Does a branch misprediction flush the entire pipeline, even for very short if-statement body?
Most general purpose processors do flush the pipeline on a branch misprediction. The negative performance impact of conditional branches has motivated proposals for eager execution (where both paths are executed and the correct path selected later) and dynamic predication (where instructions in the branch shadow are predicated) in addition to extensive research on branch prediction (as well as other techniques). (Mark Smotherman's page on eager execution provides some details and references. I would add Hyesoon Kim et al.'s "Wish Branches: Combining Conditional Branching and Predication for Adaptive Predicated Execution", 2005, as a significant paper.)
IBM's POWER7 seems to be the first mainstream processor to implement anything more sophisticated than prefetching an alternate path (i.e., eager fetch), and it only handles the single instruction case. (POWER7 uses a branch prediction confidence estimate to choose whether to predicate or use prediction.)

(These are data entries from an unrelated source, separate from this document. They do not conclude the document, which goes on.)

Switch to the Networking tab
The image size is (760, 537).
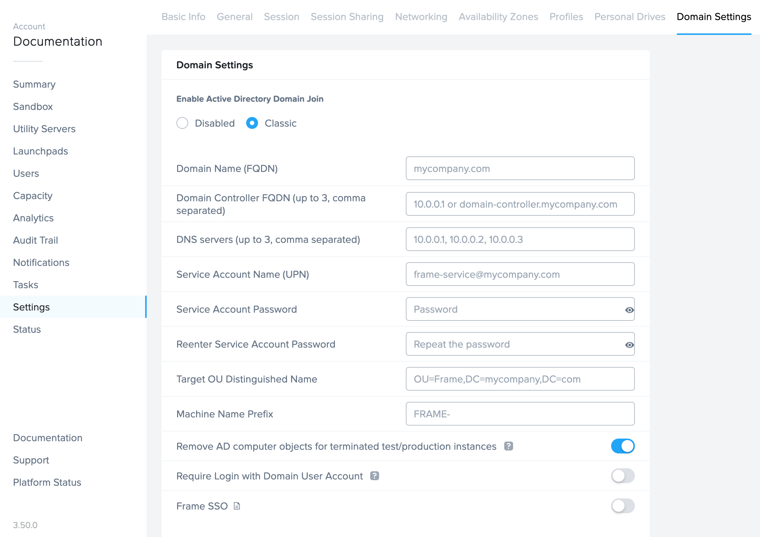421,17
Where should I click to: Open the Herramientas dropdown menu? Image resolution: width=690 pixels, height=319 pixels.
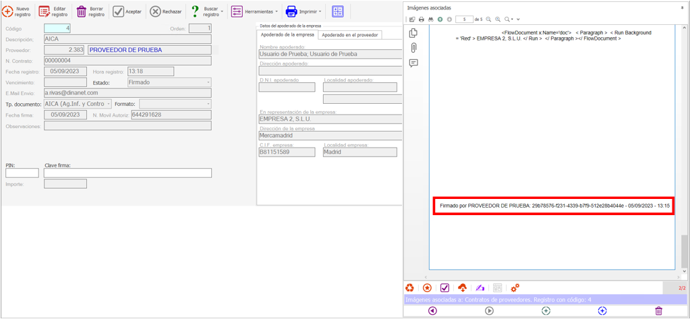[254, 11]
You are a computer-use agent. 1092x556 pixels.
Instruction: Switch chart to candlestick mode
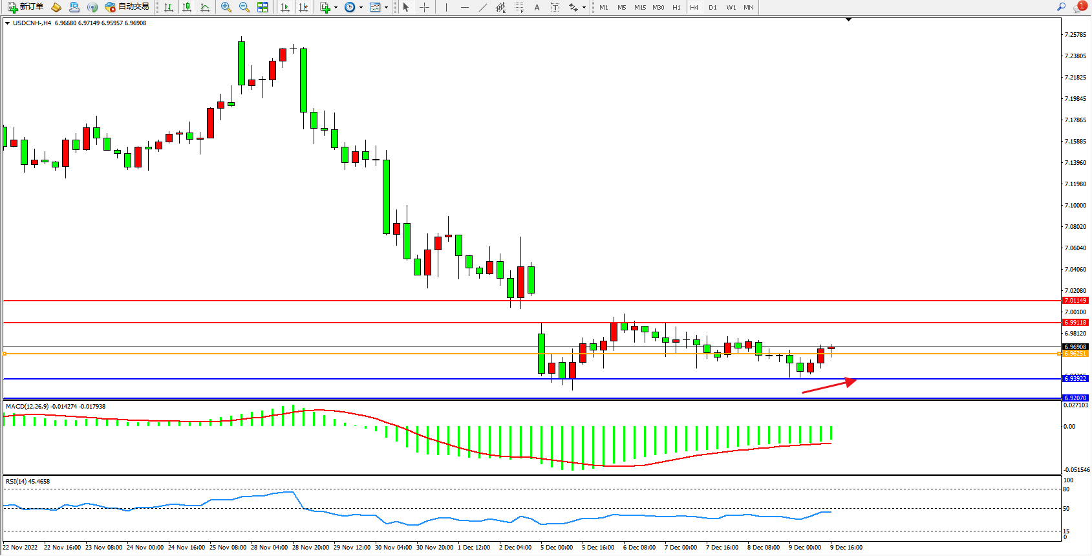pyautogui.click(x=187, y=7)
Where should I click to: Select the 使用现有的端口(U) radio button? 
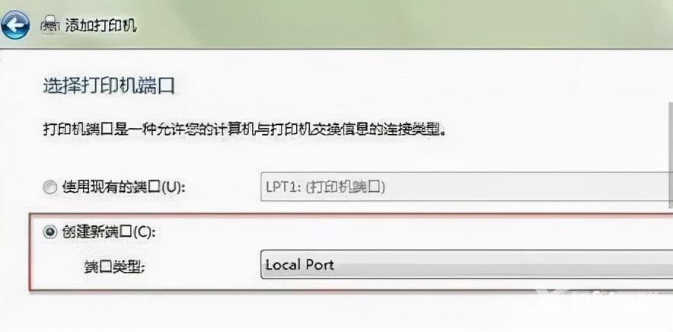tap(50, 187)
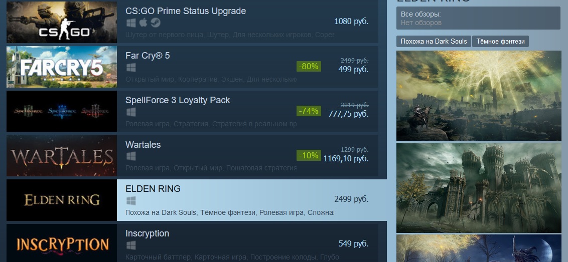Select the 'Похожа на Dark Souls' tag

[x=434, y=41]
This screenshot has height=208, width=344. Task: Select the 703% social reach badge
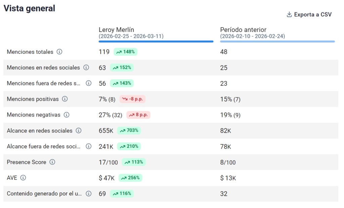tap(129, 130)
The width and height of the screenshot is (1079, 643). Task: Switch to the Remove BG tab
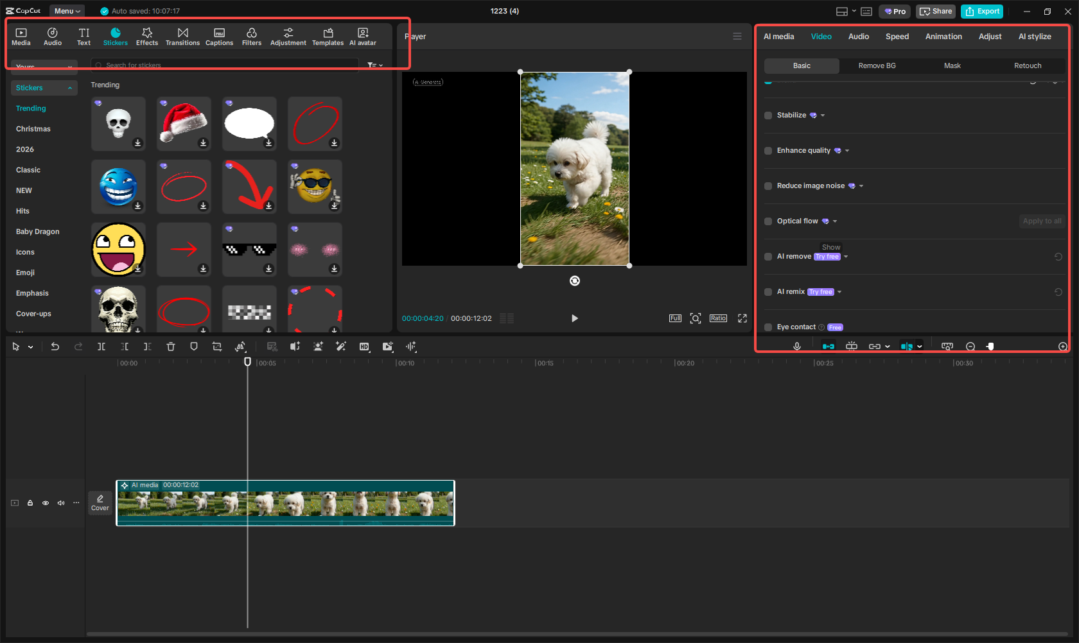877,65
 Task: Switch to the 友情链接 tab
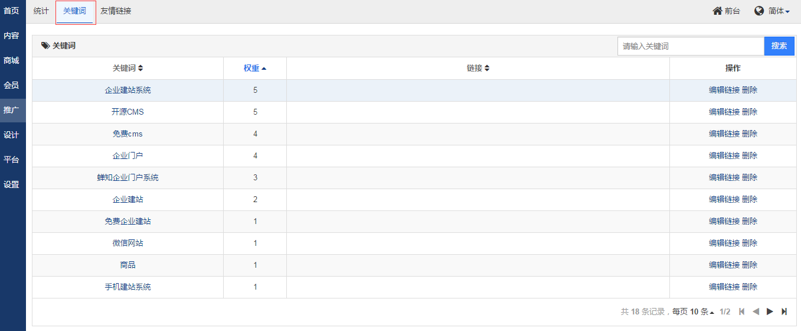pyautogui.click(x=116, y=11)
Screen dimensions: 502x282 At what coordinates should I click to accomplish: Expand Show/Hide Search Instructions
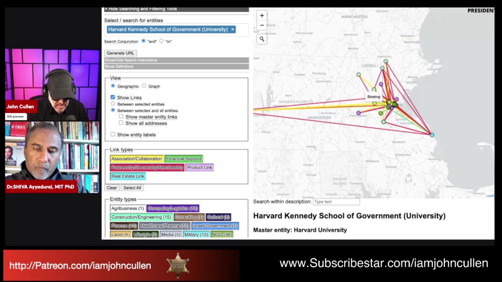(131, 60)
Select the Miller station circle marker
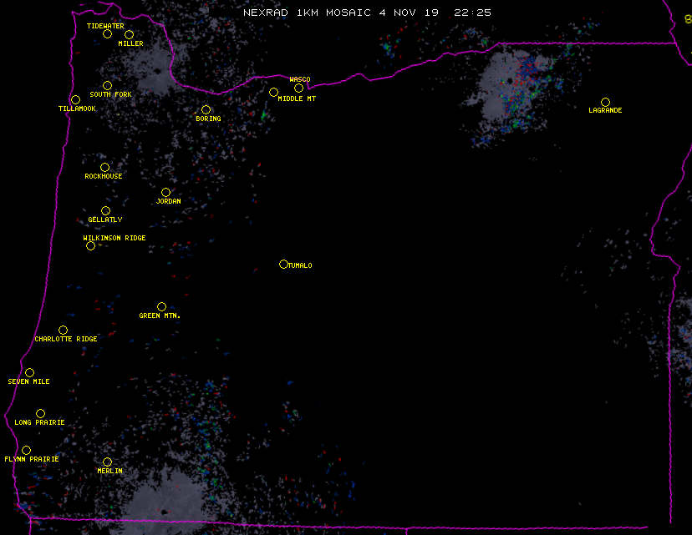 (x=129, y=35)
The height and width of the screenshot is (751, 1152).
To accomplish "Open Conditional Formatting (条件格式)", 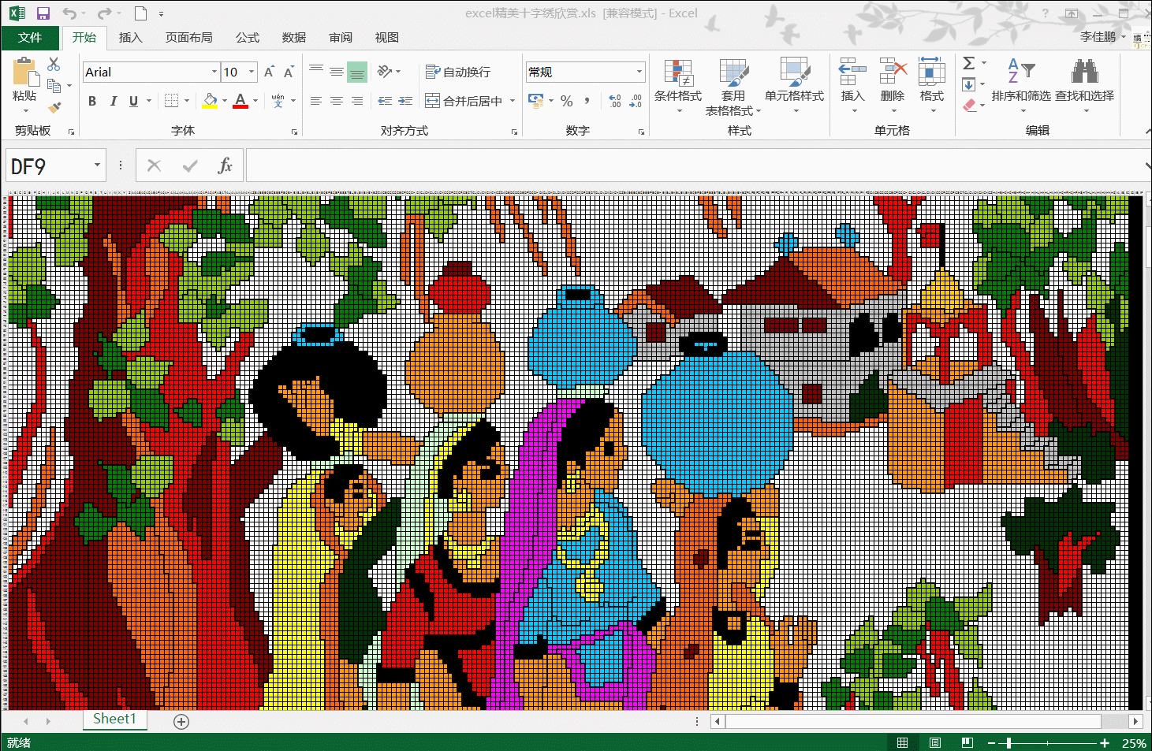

Eager execution has the obvious problem of exploding resource use. Even with selective eagerness based on branch prediction confidence, speculation depth, and resource availability (information available to the front-end), it can easily be more effective to speculate deeper down a single path. Discovering the joining points of multiple paths and avoiding excessive redundant computation can also add complexity. (Ideally, control independent operations would only be executed once and joining and data flow would be optimized, but such optimization adds complexity.)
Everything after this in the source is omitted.